» Try it
Write out, word for word, only the data from its first line to the line containing "Given: Click the vertical scrollbar thumb".

» Supplied entries
►
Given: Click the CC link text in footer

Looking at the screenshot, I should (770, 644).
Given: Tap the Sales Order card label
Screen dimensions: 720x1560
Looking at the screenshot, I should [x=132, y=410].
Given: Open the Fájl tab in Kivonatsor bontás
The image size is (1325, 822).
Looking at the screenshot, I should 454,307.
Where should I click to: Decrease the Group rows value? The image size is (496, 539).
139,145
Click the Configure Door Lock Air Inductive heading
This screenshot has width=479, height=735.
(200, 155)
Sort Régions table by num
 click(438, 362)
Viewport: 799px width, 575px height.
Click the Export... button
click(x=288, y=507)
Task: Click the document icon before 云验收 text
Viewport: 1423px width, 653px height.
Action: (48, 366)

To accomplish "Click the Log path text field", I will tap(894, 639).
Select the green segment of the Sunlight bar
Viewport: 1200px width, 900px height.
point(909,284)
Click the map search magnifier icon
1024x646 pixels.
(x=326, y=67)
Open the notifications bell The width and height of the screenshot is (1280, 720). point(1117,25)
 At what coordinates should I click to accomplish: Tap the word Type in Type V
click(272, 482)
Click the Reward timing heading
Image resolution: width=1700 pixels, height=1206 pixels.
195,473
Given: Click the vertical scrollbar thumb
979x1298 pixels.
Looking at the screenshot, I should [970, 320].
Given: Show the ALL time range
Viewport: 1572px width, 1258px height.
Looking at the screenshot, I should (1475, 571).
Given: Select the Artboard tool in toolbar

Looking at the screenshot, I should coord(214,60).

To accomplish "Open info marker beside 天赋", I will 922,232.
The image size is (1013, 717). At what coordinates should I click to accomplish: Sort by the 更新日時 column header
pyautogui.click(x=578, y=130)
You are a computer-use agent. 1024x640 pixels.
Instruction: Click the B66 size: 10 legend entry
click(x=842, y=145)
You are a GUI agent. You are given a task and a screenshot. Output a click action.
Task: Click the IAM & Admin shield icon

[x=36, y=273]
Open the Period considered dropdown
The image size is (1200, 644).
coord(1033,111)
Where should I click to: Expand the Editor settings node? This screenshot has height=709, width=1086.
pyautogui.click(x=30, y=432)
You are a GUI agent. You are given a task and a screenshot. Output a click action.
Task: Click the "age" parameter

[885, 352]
◄
» Written solution
Given: Click the CC link text in footer

Looking at the screenshot, I should (770, 644).
Given: Tap the Sales Order card label
Screen dimensions: 720x1560
Looking at the screenshot, I should [x=132, y=410].
Given: Open the Fájl tab in Kivonatsor bontás
The image size is (1325, 822).
Looking at the screenshot, I should 454,307.
Where should I click to: Decrease the Group rows value? The image size is (496, 539).
139,145
Click the Configure Door Lock Air Inductive heading
This screenshot has width=479, height=735.
(200, 155)
Sort Régions table by num
 click(438, 362)
Viewport: 799px width, 575px height.
Click the Export... button
click(x=288, y=507)
Task: Click the document icon before 云验收 text
Viewport: 1423px width, 653px height.
Action: (48, 366)

To accomplish "Click the Log path text field", I will tap(894, 639).
Select the green segment of the Sunlight bar
Viewport: 1200px width, 900px height.
point(909,284)
Click the map search magnifier icon
1024x646 pixels.
(x=326, y=67)
Open the notifications bell The width and height of the screenshot is (1280, 720). point(1117,25)
 At what coordinates should I click to accomplish: Tap the word Type in Type V
click(272, 482)
Click the Reward timing heading
Image resolution: width=1700 pixels, height=1206 pixels.
195,473
Given: Click the vertical scrollbar thumb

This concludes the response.